►
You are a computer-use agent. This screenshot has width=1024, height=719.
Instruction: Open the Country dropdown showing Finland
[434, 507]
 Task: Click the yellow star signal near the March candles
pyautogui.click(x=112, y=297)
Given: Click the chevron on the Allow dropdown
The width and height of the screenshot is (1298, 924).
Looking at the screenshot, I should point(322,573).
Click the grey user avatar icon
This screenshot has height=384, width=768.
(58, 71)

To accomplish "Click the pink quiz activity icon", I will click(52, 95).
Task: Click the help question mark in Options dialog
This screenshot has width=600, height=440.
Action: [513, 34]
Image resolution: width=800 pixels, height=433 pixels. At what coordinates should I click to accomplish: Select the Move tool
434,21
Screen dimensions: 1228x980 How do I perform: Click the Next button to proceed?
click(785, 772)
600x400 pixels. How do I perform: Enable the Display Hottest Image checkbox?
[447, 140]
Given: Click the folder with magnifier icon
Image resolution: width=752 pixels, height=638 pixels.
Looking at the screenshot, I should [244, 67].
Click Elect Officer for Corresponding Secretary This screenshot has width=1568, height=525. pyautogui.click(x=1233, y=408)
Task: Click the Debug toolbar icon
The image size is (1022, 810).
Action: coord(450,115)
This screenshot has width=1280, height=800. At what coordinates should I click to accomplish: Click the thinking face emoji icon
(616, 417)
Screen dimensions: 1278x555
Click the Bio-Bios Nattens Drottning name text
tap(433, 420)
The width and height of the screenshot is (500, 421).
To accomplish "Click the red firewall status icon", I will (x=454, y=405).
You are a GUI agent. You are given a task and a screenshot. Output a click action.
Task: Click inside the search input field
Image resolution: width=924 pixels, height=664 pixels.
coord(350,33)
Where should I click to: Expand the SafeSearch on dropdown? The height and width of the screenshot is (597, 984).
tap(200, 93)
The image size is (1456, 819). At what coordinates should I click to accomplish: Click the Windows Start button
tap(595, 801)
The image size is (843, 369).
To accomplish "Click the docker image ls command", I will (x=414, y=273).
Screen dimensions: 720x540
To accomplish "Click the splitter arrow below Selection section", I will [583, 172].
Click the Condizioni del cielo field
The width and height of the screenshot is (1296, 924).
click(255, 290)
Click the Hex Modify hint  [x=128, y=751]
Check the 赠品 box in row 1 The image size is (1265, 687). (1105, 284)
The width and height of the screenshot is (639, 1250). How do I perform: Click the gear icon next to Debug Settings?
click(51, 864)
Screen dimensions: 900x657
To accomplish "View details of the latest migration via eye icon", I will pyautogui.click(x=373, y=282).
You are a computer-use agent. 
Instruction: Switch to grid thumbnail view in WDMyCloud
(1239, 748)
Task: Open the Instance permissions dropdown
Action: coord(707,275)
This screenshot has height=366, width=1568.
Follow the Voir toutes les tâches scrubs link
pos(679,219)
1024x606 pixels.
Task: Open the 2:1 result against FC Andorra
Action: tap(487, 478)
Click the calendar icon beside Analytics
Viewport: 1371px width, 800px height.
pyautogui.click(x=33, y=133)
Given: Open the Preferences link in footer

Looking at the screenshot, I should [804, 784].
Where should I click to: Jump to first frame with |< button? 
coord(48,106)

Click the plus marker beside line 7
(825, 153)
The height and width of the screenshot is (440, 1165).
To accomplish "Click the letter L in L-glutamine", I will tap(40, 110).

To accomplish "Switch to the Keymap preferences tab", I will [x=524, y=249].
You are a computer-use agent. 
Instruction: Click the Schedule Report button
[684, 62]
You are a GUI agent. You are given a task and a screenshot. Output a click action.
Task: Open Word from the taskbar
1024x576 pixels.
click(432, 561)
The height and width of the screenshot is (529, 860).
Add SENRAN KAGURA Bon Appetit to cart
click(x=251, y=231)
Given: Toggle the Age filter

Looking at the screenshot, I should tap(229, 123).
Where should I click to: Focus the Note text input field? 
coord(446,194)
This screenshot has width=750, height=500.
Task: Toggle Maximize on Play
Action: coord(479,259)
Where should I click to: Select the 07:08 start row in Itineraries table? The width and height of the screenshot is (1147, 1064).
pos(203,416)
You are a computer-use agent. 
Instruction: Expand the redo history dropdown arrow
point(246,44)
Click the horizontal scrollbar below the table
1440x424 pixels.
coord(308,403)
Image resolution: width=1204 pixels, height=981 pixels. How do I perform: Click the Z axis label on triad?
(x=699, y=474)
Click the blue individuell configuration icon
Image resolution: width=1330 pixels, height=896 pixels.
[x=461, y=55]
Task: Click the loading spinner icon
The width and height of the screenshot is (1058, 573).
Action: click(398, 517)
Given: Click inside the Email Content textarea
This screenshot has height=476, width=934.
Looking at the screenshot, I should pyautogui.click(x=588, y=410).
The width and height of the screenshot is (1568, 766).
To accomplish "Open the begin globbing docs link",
◄
Please copy the part of the records above that opens with the line containing "Given: Open the Preferences link in footer" and closes with the line containing "will [x=524, y=249].", replacing "first frame" with "opening frame" and changing nothing else.

● **Output of the task**
Given: Open the Preferences link in footer

Looking at the screenshot, I should [804, 784].
Where should I click to: Jump to opening frame with |< button? 
coord(48,106)

Click the plus marker beside line 7
(825, 153)
The height and width of the screenshot is (440, 1165).
To accomplish "Click the letter L in L-glutamine", I will tap(40, 110).

To accomplish "Switch to the Keymap preferences tab", I will [x=524, y=249].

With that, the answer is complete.